In the fall of 2011, a Twitter account called @horse_ebooks gained notoriety for tweeting nonsense text, often tangentially related to horses and the equine arts. I participated in a series of heated discussions with coworkers over how the text was being generated — I contended the ratio of “hits” was far too high to be the result of a simple Markov chain, and while some phrases could be found in the Project Gutenberg corpus, many phrases returned zero results in a Google search. I surmised that there were probably people working behind the scenes to curate the output, but I tried my best to write a bot that I could use to prove myself wrong. The Sort of Face was my attempt at creating a bot that mimicked @horse_ebooks without any day-to-day human intervention at all.
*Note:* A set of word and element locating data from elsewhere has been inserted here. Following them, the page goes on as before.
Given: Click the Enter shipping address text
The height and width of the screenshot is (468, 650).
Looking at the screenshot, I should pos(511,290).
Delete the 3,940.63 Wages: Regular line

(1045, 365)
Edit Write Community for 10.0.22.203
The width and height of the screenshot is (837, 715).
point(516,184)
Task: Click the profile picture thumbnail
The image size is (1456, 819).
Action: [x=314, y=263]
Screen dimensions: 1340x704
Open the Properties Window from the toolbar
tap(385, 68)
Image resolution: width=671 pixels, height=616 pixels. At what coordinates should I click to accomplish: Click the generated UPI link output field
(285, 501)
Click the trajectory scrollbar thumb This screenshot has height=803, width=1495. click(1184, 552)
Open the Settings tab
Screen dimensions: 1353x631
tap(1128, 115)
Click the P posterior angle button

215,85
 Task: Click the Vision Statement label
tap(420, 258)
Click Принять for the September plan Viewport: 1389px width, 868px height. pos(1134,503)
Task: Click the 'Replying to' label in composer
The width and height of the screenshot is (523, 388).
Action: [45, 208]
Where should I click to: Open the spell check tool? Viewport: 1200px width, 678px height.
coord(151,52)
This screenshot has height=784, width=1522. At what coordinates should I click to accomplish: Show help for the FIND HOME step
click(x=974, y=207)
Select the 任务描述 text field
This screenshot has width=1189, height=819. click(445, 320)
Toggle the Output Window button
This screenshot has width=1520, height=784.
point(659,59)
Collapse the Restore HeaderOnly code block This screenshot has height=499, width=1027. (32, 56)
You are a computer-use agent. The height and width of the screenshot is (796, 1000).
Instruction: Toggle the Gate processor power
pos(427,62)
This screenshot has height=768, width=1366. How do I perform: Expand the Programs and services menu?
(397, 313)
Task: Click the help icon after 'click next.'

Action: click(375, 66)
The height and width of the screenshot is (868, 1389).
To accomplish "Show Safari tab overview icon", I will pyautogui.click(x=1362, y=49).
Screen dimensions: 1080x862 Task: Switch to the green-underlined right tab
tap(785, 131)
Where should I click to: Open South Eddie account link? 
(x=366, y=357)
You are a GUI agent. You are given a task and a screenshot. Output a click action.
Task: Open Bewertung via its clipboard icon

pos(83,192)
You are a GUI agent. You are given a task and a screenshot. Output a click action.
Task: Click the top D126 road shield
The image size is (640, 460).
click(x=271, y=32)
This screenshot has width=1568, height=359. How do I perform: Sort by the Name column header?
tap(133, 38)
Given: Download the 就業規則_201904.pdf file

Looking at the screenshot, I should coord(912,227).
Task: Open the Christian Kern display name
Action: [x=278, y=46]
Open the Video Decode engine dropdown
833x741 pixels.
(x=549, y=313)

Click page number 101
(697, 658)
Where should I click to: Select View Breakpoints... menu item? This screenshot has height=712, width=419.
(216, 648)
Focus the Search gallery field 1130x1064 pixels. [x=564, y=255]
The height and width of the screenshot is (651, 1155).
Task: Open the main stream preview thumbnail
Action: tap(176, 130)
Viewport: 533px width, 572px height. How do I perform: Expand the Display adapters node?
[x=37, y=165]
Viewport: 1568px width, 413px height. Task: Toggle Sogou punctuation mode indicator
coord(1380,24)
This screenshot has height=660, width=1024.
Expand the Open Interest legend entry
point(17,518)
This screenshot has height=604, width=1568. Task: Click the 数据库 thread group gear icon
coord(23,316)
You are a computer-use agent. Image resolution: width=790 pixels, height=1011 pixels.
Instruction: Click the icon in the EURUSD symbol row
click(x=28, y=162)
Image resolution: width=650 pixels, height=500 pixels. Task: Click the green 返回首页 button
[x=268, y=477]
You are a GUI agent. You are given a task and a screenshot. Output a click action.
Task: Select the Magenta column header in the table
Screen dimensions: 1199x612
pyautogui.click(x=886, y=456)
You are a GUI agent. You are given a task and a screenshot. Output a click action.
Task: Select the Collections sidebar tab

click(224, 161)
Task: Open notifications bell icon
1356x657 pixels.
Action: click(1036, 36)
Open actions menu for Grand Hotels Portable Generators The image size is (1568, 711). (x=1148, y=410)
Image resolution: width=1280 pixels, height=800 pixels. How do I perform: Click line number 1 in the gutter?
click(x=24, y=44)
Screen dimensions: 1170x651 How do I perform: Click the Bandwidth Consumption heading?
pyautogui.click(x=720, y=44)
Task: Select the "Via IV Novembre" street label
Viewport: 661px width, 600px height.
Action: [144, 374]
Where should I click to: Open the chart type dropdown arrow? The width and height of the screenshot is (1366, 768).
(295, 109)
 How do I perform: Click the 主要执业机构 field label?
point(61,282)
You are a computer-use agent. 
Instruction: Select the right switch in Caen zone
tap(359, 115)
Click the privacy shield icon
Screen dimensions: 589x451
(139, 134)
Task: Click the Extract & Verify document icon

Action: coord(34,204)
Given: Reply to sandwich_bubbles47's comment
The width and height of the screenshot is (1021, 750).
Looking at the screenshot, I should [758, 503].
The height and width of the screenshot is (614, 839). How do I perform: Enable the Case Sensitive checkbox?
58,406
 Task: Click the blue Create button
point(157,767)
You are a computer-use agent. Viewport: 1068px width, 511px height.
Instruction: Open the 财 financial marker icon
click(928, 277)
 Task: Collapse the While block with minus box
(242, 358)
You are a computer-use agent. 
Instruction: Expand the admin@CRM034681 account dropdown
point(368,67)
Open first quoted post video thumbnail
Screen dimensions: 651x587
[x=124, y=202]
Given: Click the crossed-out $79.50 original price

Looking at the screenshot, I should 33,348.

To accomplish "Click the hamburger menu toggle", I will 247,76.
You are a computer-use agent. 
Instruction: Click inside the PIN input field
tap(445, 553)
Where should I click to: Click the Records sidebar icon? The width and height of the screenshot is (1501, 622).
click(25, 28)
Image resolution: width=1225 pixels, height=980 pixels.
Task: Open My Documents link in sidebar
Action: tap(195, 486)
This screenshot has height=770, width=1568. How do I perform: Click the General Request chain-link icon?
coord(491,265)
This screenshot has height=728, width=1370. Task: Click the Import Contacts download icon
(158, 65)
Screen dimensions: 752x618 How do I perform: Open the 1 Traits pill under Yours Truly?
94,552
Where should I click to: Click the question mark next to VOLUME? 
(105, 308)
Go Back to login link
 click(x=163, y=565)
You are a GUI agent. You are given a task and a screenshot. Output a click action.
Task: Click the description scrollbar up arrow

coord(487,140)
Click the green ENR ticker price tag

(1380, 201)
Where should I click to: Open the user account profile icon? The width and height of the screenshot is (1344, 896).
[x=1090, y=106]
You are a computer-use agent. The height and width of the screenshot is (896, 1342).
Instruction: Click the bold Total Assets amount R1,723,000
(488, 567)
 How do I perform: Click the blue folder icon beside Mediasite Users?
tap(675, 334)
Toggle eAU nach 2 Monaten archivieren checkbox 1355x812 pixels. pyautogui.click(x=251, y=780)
(Several years later, it would be revealed that @horse_ebooks was indeed run by humans.)
The first iteration of the project used naive text-breaking algorithms on Project Gutenberg files exclusively, which generally produced stuffy output that didn’t have nearly the right tone. It did, however, generate its own name and Twitter bio while chopping up a chunk of a work called The Indiscreet Letter by Eleanor Hallowell Abbott:
More than being absurdly blond and absurdly messy, the Young Electrician had one of those extraordinarily sweet, extraordinarily vital, strangely mysterious, utterly unexplainable masculine faces that fill your senses with an odd, impersonal disquietude, an itching unrest, like the hazy, teasing reminder of some previous existence in a prehistoric cave, or, more tormenting still, with the tingling, psychic prophecy of some amazing emotional experience yet to come. The sort of face, in fact, that almost inevitably flares up into a woman’s startled vision at the one crucial moment in her life when she is not supposed to be considering alien features.
After rolling ideas around in my head, I remembered an image I had seen a few years earlier: A screenshot of a YouTube video, showing an angry dog barking with a closed-captioning overlay reading “Or Or Or Or Or.” I then remembered that YouTube performs automatic speech recognition (ASR) on some videos and its accuracy is, shall we say, imperfect. The plan then crystallized: Fetch the list of trending topics from Twitter, search for one of them on YouTube, filter the results to videos that have an ASR closed-captioning track, and pluck the output from there. The result was vastly improved — Often vaguely topical, using informal prose, and error-filled due to machine transcription.
Since then, The Sort of Face has been extended to randomly tweet using Unicode fullwidth characters for emphasis, to write its text upside-down by misusing the Cyrillic alphabet, and to embellish its output with emoji. It can also switch to a mode where it chooses random dictionary words for its source material, producing templated “Mad Libs” output like “lobsters gonna lobst” and “The opposite of productivity is conductivity.”
To date, over 125,000 tweets have been sent and there is no sign of stopping or slowing down — at least not until its IP address is banned for scraping or spamming.